### Exercise directions
The line containing "You are a computer-use" marks the start; extract exactly from it through the last line of the entries, and omit any pictures.

### Dataset extract
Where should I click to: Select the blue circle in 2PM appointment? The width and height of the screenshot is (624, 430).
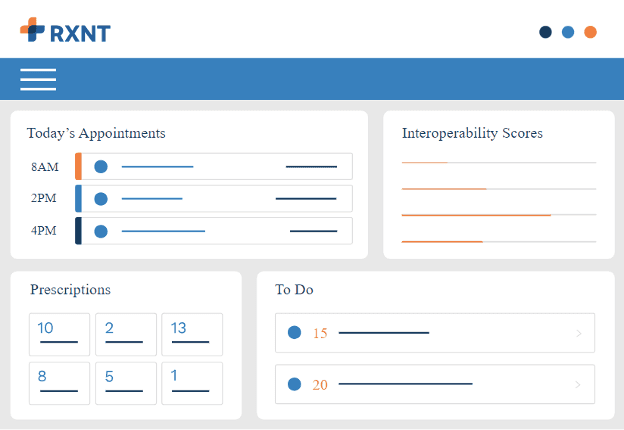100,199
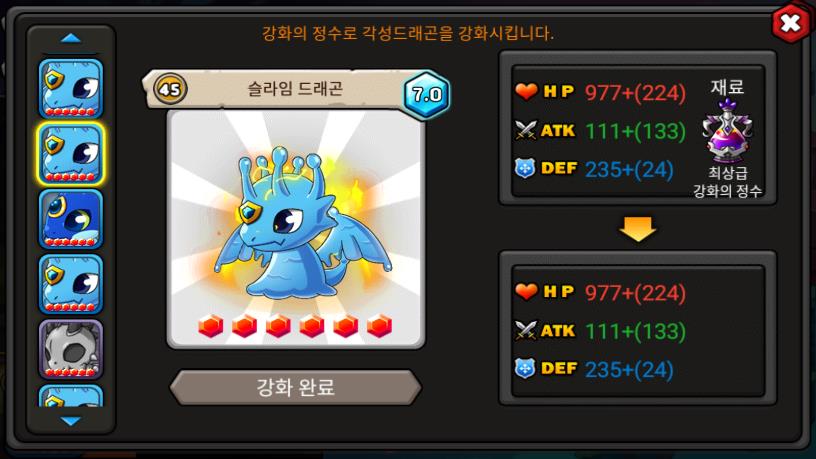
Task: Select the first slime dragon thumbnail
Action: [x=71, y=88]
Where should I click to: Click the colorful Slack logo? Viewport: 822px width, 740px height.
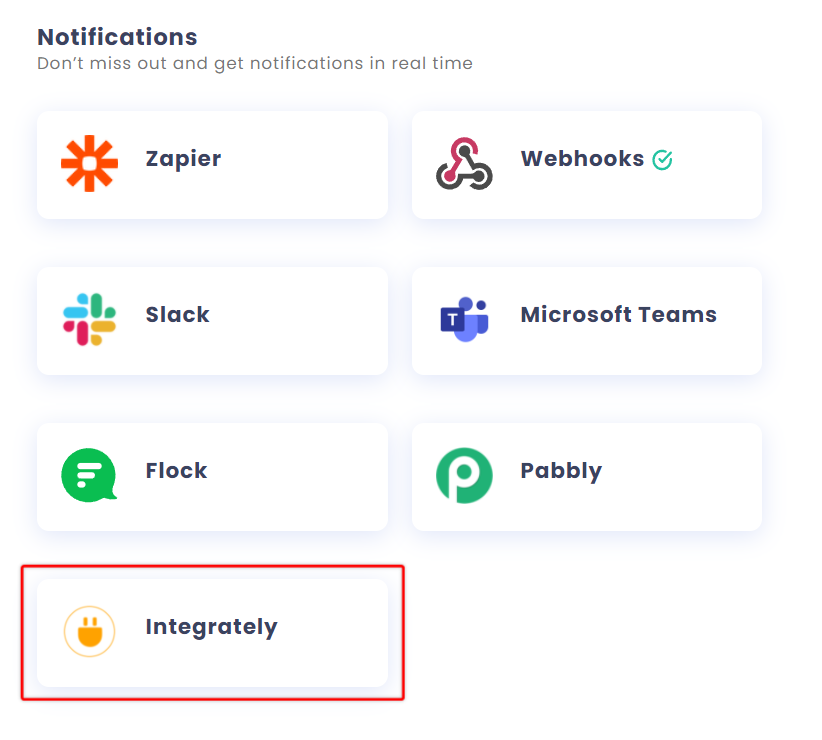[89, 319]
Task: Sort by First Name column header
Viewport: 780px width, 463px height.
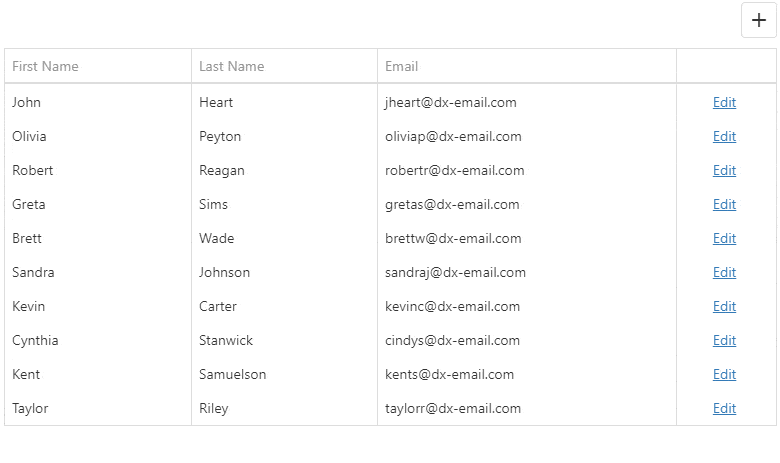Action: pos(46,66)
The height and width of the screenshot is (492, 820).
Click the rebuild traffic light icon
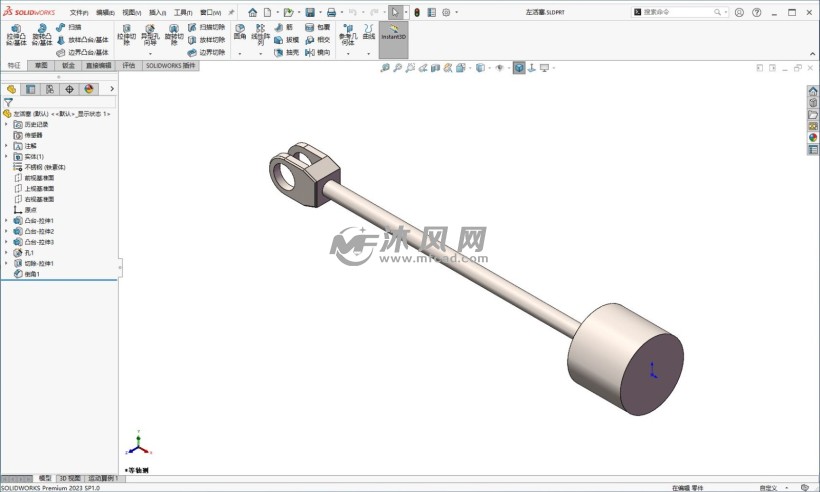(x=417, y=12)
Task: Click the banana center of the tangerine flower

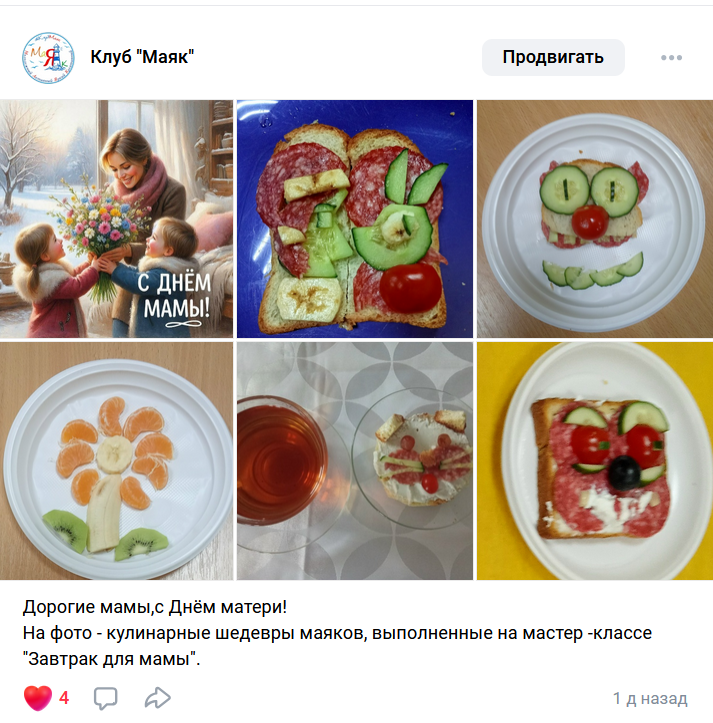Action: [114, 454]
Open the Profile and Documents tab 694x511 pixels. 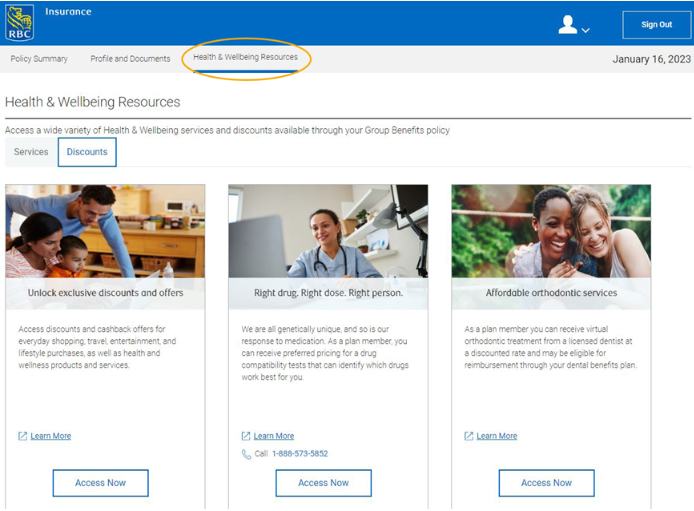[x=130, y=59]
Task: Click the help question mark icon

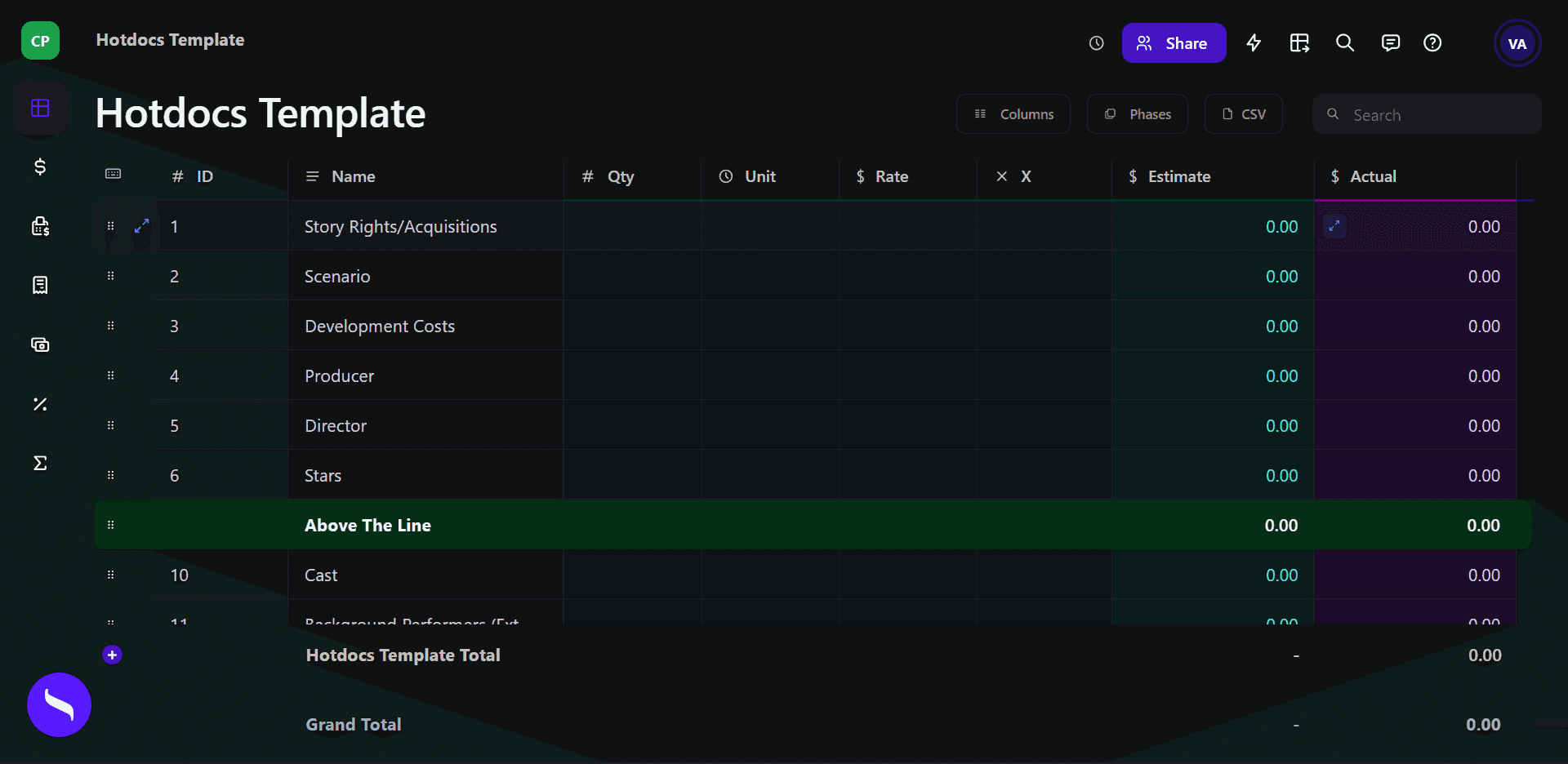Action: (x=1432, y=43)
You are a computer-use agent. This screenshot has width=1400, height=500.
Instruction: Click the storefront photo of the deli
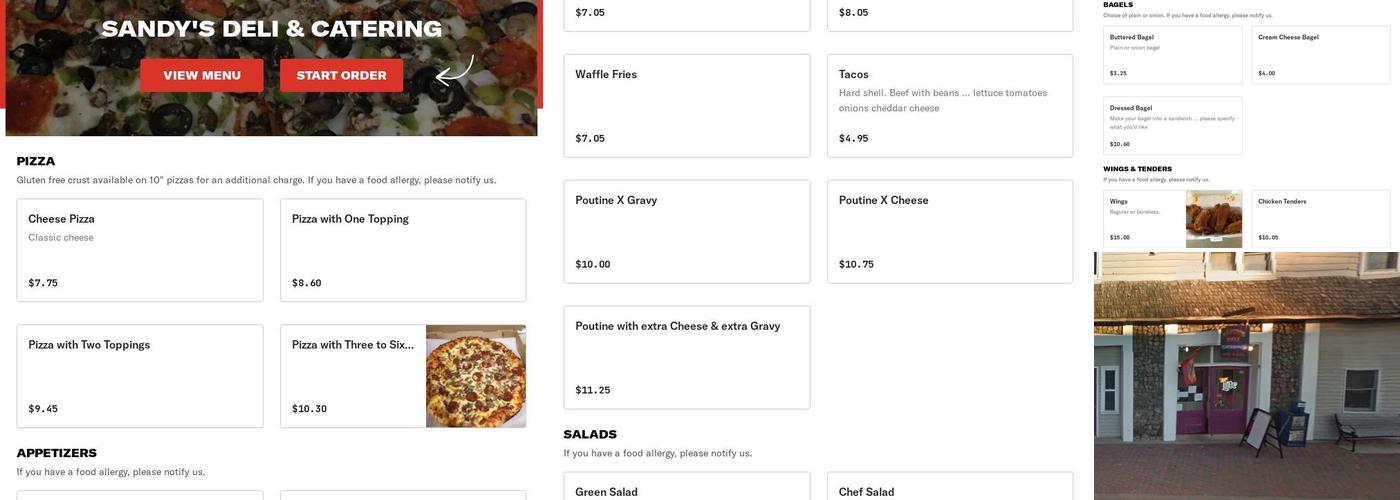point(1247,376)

### Answer box
You are a computer-use agent. This screenshot has width=1400, height=500.
Instruction: Click the storefront photo of the deli
point(1247,376)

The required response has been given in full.